#### [Exercise directions]
Put every line of the rows below into a Markdown table with the columns No. and Line. Number each line in sequence and leave out blank lines.

Element lookup rows:
☆ ☆ ☆ ☆ ☆ ☆ ☆

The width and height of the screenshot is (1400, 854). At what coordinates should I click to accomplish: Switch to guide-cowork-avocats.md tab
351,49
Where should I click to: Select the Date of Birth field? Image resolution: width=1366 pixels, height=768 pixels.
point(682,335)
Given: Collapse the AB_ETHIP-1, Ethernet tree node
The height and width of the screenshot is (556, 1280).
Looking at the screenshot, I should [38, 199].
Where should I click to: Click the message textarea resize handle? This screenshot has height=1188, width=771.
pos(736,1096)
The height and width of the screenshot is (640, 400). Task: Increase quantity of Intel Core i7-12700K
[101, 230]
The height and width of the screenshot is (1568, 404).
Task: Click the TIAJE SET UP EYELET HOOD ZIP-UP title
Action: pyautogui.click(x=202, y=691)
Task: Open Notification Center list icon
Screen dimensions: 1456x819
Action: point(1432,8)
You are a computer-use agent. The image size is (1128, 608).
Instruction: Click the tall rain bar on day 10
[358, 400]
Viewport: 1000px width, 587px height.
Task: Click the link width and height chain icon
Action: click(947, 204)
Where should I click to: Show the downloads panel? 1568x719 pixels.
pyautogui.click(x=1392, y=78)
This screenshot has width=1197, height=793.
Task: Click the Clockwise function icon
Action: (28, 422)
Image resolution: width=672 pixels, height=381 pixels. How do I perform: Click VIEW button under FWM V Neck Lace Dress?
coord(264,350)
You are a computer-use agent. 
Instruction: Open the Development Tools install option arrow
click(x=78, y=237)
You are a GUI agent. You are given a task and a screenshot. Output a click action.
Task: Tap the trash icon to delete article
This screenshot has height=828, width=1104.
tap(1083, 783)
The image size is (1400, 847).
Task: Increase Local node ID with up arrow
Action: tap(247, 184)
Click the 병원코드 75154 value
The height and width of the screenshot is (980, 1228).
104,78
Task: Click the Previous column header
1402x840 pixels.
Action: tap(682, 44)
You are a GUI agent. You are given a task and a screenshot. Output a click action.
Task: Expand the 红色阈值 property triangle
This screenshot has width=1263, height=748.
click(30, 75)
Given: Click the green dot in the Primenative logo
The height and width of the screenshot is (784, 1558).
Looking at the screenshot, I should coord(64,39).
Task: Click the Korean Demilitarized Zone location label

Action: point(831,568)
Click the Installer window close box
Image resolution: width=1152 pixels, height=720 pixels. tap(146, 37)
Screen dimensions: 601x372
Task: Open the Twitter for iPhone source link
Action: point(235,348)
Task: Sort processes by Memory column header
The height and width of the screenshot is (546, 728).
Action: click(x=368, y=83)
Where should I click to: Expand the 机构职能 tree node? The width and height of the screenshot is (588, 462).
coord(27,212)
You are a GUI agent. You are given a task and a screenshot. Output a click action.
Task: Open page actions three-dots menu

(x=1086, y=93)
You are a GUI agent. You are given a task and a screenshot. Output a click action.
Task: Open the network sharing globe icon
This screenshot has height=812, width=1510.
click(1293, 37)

☆ ☆ ☆ ☆ ☆ ☆ ☆

#### [Expected answer]
| No. | Line |
|---|---|
| 1 | The width and height of the screenshot is (1400, 854). At what coordinates should I click to accomplish: Switch to guide-cowork-avocats.md tab |
| 2 | 351,49 |
| 3 | Where should I click to: Select the Date of Birth field? Image resolution: width=1366 pixels, height=768 pixels. |
| 4 | point(682,335) |
| 5 | Given: Collapse the AB_ETHIP-1, Ethernet tree node |
| 6 | The height and width of the screenshot is (556, 1280). |
| 7 | Looking at the screenshot, I should [38, 199]. |
| 8 | Where should I click to: Click the message textarea resize handle? This screenshot has height=1188, width=771. |
| 9 | pos(736,1096) |
| 10 | The height and width of the screenshot is (640, 400). Task: Increase quantity of Intel Core i7-12700K |
| 11 | [101, 230] |
| 12 | The height and width of the screenshot is (1568, 404). |
| 13 | Task: Click the TIAJE SET UP EYELET HOOD ZIP-UP title |
| 14 | Action: pyautogui.click(x=202, y=691) |
| 15 | Task: Open Notification Center list icon |
| 16 | Screen dimensions: 1456x819 |
| 17 | Action: point(1432,8) |
| 18 | You are a computer-use agent. The image size is (1128, 608). |
| 19 | Instruction: Click the tall rain bar on day 10 |
| 20 | [358, 400] |
| 21 | Viewport: 1000px width, 587px height. |
| 22 | Task: Click the link width and height chain icon |
| 23 | Action: click(947, 204) |
| 24 | Where should I click to: Show the downloads panel? 1568x719 pixels. |
| 25 | pyautogui.click(x=1392, y=78) |
| 26 | This screenshot has width=1197, height=793. |
| 27 | Task: Click the Clockwise function icon |
| 28 | Action: (28, 422) |
| 29 | Image resolution: width=672 pixels, height=381 pixels. How do I perform: Click VIEW button under FWM V Neck Lace Dress? |
| 30 | coord(264,350) |
| 31 | You are a computer-use agent.  |
| 32 | Instruction: Open the Development Tools install option arrow |
| 33 | click(x=78, y=237) |
| 34 | You are a GUI agent. You are given a task and a screenshot. Output a click action. |
| 35 | Task: Tap the trash icon to delete article |
| 36 | This screenshot has height=828, width=1104. |
| 37 | tap(1083, 783) |
| 38 | The image size is (1400, 847). |
| 39 | Task: Increase Local node ID with up arrow |
| 40 | Action: tap(247, 184) |
| 41 | Click the 병원코드 75154 value |
| 42 | The height and width of the screenshot is (980, 1228). |
| 43 | 104,78 |
| 44 | Task: Click the Previous column header |
| 45 | 1402x840 pixels. |
| 46 | Action: tap(682, 44) |
| 47 | You are a GUI agent. You are given a task and a screenshot. Output a click action. |
| 48 | Task: Expand the 红色阈值 property triangle |
| 49 | This screenshot has width=1263, height=748. |
| 50 | click(30, 75) |
| 51 | Given: Click the green dot in the Primenative logo |
| 52 | The height and width of the screenshot is (784, 1558). |
| 53 | Looking at the screenshot, I should coord(64,39). |
| 54 | Task: Click the Korean Demilitarized Zone location label |
| 55 | Action: point(831,568) |
| 56 | Click the Installer window close box |
| 57 | Image resolution: width=1152 pixels, height=720 pixels. tap(146, 37) |
| 58 | Screen dimensions: 601x372 |
| 59 | Task: Open the Twitter for iPhone source link |
| 60 | Action: point(235,348) |
| 61 | Task: Sort processes by Memory column header |
| 62 | The height and width of the screenshot is (546, 728). |
| 63 | Action: click(x=368, y=83) |
| 64 | Where should I click to: Expand the 机构职能 tree node? The width and height of the screenshot is (588, 462). |
| 65 | coord(27,212) |
| 66 | You are a GUI agent. You are given a task and a screenshot. Output a click action. |
| 67 | Task: Open page actions three-dots menu |
| 68 | (x=1086, y=93) |
| 69 | You are a GUI agent. You are given a task and a screenshot. Output a click action. |
| 70 | Task: Open the network sharing globe icon |
| 71 | This screenshot has height=812, width=1510. |
| 72 | click(1293, 37) |